Republicans reach final deal on taxes: 21 percent corporate rate, lower rate for wealthy

Republicans advanced toward final passage of a major tax overhaul Wednesday by reaching a deal between the House and the Senate to bridge the differences between the two chambers’ versions of the legislation, a compromise that would set a 21 percent corporate tax rate while lowering the top individual rate to 37 percent, lower than what was envisioned in either chamber’s original bill, according to a GOP senator.

Republicans compromised on the original goal of a 20 percent corporate rate to free up revenue to dedicate to more tax relief for high-income individuals. The trade-off is meant to ensure support for the final bill from lawmakers in high-tax states worried that the limitation on state and local tax deductions would raise taxes on some of their constituents.

Toward that same goal, the final bill also would increase the deduction for state and local taxes. It would retain a $10,000 cap on such deductions, but unlike previous versions of the bills, the cap will be applicable not just to property taxes, but also to income or sales taxes, depending on the taxpayer’s choice, a GOP lawmaker said on background because the agreement has not been announced.

“There’ll be more flexibility for people depending on sort of which taxes they pay, whether it’s sales or income or property,” said Sen. John Cornyn of Texas, the GOP Senate whip.

The possibility that some families in high-tax states could see tax hikes presented the biggest political risk to the bill for Republicans, who have dozens of members in states like New York, New Jersey, and California who could be vulnerable after passage. Democrats have attacked the bill by highlighting the limitation of the state and local tax deduction.

Although free-market advocates of the tax measure favor limiting the “SALT” deduction on the grounds that it subsidizes high spending at lower levels of government, they see the deal to increase it in the bill as a acceptable concession to get tax reform done, said National Taxpayers Union fellow Mattie Duppler. “I think that getting a plan with the host of other pro-growth provisions that this bill has is certainly the best step in the right direction,” she said.

Although the corporate tax rate would be one percentage point higher than promised, corporations would have the advantage of the rate becoming effective in 2018. In the Senate-passed version of the bill, the rate doesn’t kick in until 2019.

Also, the alternative minimum tax for corporations would be repealed. The tax was added back into the Senate bill just before it cleared the upper chamber to offset revenue lost through other tax breaks that were needed to win the votes of a few Republican senators. The alternative minimum tax for individuals would remain in the bill, although with much more income exempted.

As for non-corporate businesses, so-called pass-throughs that file through the individual side of the tax code will effectively receive a top rate of 29.6 percent via a deduction for pass-through income, said Sen. Ron Johnson, R-Wis., who fought for bigger cuts for those businesses during Senate deliberations. “I fought hard to make sure pass-throughs remained competitive,” he said. “This will be a very pro-growth tax package.”

Another concession to the $1.5 trillion revenue loss limit in the Senate bill was to stop short of repealing the estate tax. Instead, the exemption level of the tax was doubled in the bill. That approach won out in the compromise bill, too.

The zeroing-out of Obamacare’s individual mandate will be included in the final bill, Senate Majority Leader Mitch McConnell said on the Senate floor. On paper, undoing the mandate is a big revenue-raiser for the tax bill, because the government will have to pay out less in subsidies for insurance. As a result, Republicans can pack more tax cuts into the bill.

Accordingly, the compromise bill will also strip out many of the most politically toxic measures that House legislators included in their bill in order to raise revenue, including treating graduate school tuition as taxable income and eliminating the deduction for medical expenses, White House legislative director Marc Short indicated on Fox News. “I think it’s a pretty exciting deal for the American people,” he said.

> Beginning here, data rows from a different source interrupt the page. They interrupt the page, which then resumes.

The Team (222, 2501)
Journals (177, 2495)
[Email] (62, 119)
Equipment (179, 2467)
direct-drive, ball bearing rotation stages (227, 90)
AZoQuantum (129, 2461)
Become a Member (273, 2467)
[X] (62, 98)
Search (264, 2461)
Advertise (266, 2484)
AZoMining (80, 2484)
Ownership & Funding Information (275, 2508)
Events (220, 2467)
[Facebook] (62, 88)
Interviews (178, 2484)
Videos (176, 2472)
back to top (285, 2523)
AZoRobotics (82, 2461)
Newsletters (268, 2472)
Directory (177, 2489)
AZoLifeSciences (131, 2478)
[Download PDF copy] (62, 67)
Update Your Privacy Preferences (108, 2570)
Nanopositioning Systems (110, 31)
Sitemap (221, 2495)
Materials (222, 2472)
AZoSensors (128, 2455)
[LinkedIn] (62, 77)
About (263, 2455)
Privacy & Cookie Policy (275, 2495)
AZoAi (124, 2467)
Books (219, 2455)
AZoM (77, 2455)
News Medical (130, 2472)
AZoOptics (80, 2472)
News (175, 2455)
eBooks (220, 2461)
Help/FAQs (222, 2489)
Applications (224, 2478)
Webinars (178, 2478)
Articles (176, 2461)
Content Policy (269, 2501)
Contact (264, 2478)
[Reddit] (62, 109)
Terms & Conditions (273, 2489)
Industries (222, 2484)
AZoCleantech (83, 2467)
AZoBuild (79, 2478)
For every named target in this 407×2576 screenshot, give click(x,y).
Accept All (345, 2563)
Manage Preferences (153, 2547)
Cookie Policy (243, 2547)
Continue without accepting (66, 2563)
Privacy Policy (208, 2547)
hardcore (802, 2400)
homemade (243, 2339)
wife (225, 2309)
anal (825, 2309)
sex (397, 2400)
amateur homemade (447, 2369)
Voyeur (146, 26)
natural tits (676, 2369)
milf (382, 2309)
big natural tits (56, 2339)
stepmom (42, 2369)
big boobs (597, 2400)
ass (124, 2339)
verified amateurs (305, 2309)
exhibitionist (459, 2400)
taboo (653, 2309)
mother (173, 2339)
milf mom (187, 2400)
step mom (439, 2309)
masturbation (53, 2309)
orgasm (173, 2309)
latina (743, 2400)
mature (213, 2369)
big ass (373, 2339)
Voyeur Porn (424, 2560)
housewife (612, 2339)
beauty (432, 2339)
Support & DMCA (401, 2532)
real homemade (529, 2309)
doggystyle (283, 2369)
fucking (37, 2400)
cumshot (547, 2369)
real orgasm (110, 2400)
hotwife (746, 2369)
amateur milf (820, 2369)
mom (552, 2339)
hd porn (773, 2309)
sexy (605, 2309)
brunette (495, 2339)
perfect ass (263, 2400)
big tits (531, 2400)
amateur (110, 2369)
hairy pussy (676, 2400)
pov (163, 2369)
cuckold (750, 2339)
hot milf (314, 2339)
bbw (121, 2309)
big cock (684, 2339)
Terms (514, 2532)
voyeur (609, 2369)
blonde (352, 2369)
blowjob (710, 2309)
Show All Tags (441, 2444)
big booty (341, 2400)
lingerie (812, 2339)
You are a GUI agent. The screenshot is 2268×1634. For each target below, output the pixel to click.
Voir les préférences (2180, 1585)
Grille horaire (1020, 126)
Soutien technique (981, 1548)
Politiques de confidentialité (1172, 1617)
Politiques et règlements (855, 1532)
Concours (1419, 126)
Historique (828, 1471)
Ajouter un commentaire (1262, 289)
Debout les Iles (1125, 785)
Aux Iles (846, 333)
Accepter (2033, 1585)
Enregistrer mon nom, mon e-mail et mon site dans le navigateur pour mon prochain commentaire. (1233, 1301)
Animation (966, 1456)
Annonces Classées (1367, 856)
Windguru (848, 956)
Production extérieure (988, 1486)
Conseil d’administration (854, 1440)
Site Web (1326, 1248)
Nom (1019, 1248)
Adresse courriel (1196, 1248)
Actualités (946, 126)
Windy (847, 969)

One major question was whether the compromises made to reconcile the House and Senate versions of the bill would endanger support from any of the 51 GOP senators who voted for passage on their version of the bill.

In settling for a slightly higher corporate tax rate, negotiators defied the warnings of Florida Sen. Marco Rubio, who had said that revenues from a higher corporate rate should be dedicated to expanding the child tax credit. Rubio briefly commented negatively on reports of the deal Wednesday afternoon.

Nevertheless, Short expressed confidence that Republican negotiators had maintained the support of Rubio and Susan Collins of Maine, the most centrist member of the Senate GOP conference. “We feel like we’re in very good shape with each of those members, we feel like we’re in good shape with the Senate body,” he said.

Apart from the dealmaking within the Republican Party, the House-Senate conference committee held its only planned public meeting Wednesday afternoon, a pro forma session meant to meet the minimum requirements for such a committee at which Democrats loudly protested the GOP tax cuts.

After the meeting, committee chairman Kevin Brady, a Texas representative, said that the official report would be released later this week.

“I think the discussion today is about the progress we’re making in a number of areas,” he said. “But we still have work to do as well.”